In conclusion… the brain is a crazy, crazy thing.

I keep wanting to write something like, “the brain is really important to the body.”  But of course, we all know that.

What I am really trying to say is that I’ve learned through my own personal experience how trauma — whether it’s emotional or physical– can change the brain.  And how it seems like now, we are just starting to explore all the amazing things that can happen when we start to change it back.

If you are interested in checking out any of these approaches, I definitely recommend doing so!

For more on how communication between nervous system and muscles is disrupted in instances of back pain:

Russo M, Deckers K, Eldabe S, et al. Muscle Control and Non-specific Chronic Low Back PainNeuromodulation. 2018;21(1):1–9. doi:10.1111/ner.12738

Happy Monday and Happy Researching!

Thank you to ChristinaMina on Flickr for the lovely brain painting!

5 thoughts on “The SI joint and…the brain?!

  1. Angela says:

    This is so interesting. I got diagnosed with Mass Cell Activation along with my SI joint injury as well. I’ll definitely be looking into this too. Thank you for sharing.

    • Christy Collins says:

      Hi Angela, you’re welcome! It was hard for me to believe at first, but it turns out there’s a huge relationship between the brain, trauma, and mast cell. I see Dr.
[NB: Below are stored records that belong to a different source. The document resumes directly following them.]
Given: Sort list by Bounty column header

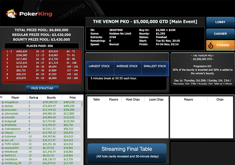Looking at the screenshot, I should [x=51, y=97].
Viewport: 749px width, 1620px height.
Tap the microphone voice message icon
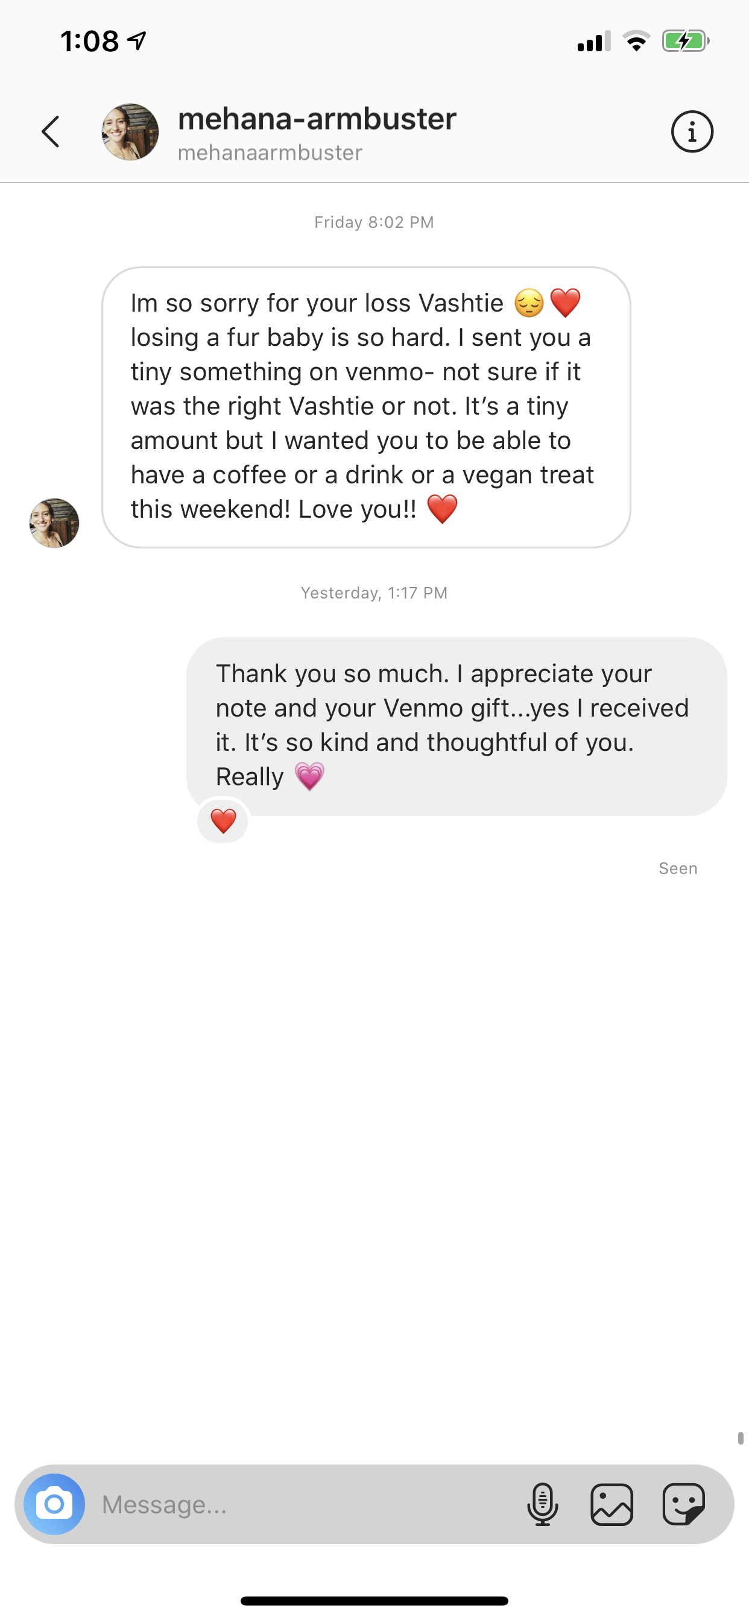pyautogui.click(x=542, y=1504)
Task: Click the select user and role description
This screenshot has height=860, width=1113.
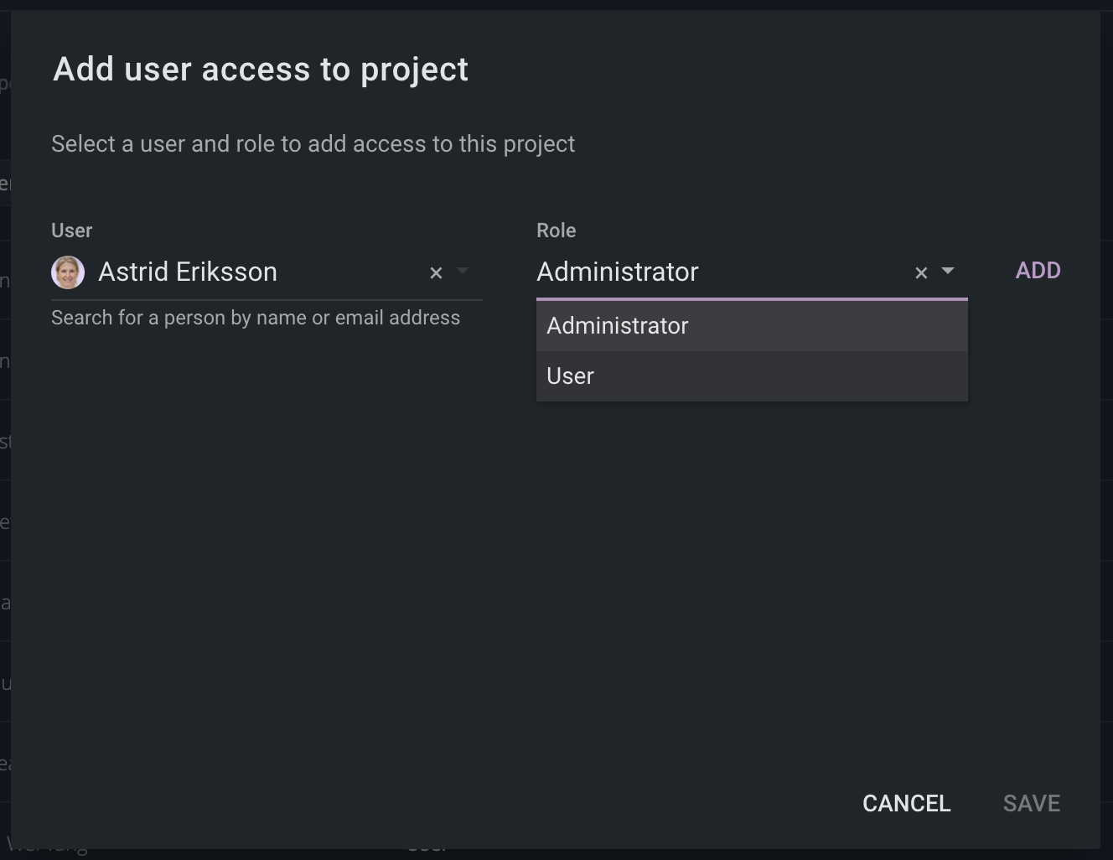Action: pos(313,144)
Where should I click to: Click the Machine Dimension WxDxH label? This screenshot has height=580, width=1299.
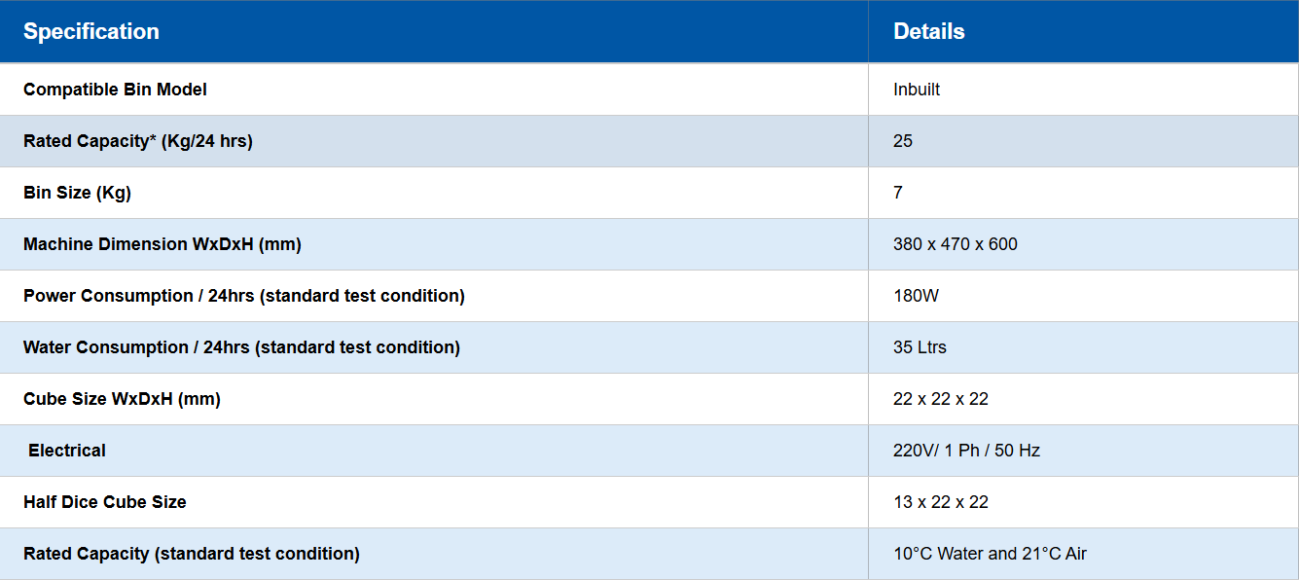162,244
Castells at Brigham and Women’s Hospital here in Boston and this is something I’ve learned from her. I strongly urge you to look into DNRS!
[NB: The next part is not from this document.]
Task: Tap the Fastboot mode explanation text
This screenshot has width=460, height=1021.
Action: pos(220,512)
      Here are two people who used it to recover from mast cell (it’s not at the top of their list of conditions because they had so much going on, but mast cell was part of it for both of them):

      Lauren: http://wheelchairtorollerblades.com/
      Kelly: http://limbicrecovery.com/

      I’ll be talking about my own journey a lot more in the future, so stay tuned!

  2. thehappypelvis says:

    Hi Christy! This is very interesting. I believe I have SI Joint Dysfunction and I’m currently awaiting an MRI of my sacrum and spine to see if there are any red flags. I have chronic pelvic pain and have been doing pelvic floor physiotherapy twice a week for over a year and have been noticing pain and cracking in my sacroliac joints become a once in a while thing to constantly. Especially with my stiff tight muscles. Anyway, great post! Thank you for telling your story and educating others. 💙

    • Christy Collins says:

      Hi Michelle, I’m so glad my post was helpful! I hope you’re able to figure out what’s going on soon! As you may know, a normal MRI won’t rule out SI joint dysfunction… though it will, as you say, rule out any huge red flags. I think your best bet is to find a physiotherapist with experience in treating the SI joint. This can be easier said than done, but once you find the right person, it’s worth it! And this could potentially help with pelvic floor issues as well.
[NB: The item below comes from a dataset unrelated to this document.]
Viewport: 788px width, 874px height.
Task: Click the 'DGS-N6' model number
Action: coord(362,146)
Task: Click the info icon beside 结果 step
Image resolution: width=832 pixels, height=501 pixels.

      Best of luck as you move forward!

  3. Chase says:

    Postural reSTORATION – PRI. It’s a deep, deep rabbit hole. It all mainly relates back to the natural asymmetries of the body due to things like organ placement (big liver on right, not on left, hemispheric dominance of one side for motor control, asymmetric diaphragm influences (size, leverage, power) etc) that are present in all human bodies. Some are just better at managing their influence and maintaining some degree of being “neutral” or balanced. The whole “stretching a tight muscle” paradigm needs to die. You cannot make any appreciable change in tissue length over any reasonable period of time stretching tissue. It just doesn’t work like that and the research is quite clear. What can affect resting muscle tone is the relative positioning of the bones it is attached to and other neurally mediated factors. PRI works to restore positioning through breathing, activation of certain musculature in certain positions and other more complicated and deeper means such as vision, dental, etc. This stuff is all DEEP. I like this blog and think it has immense value, but I strongly feel the idea of “stretching” muscles that are tight is ineffective, shallow thinking and a means to work on symptom management, not addressing root cause.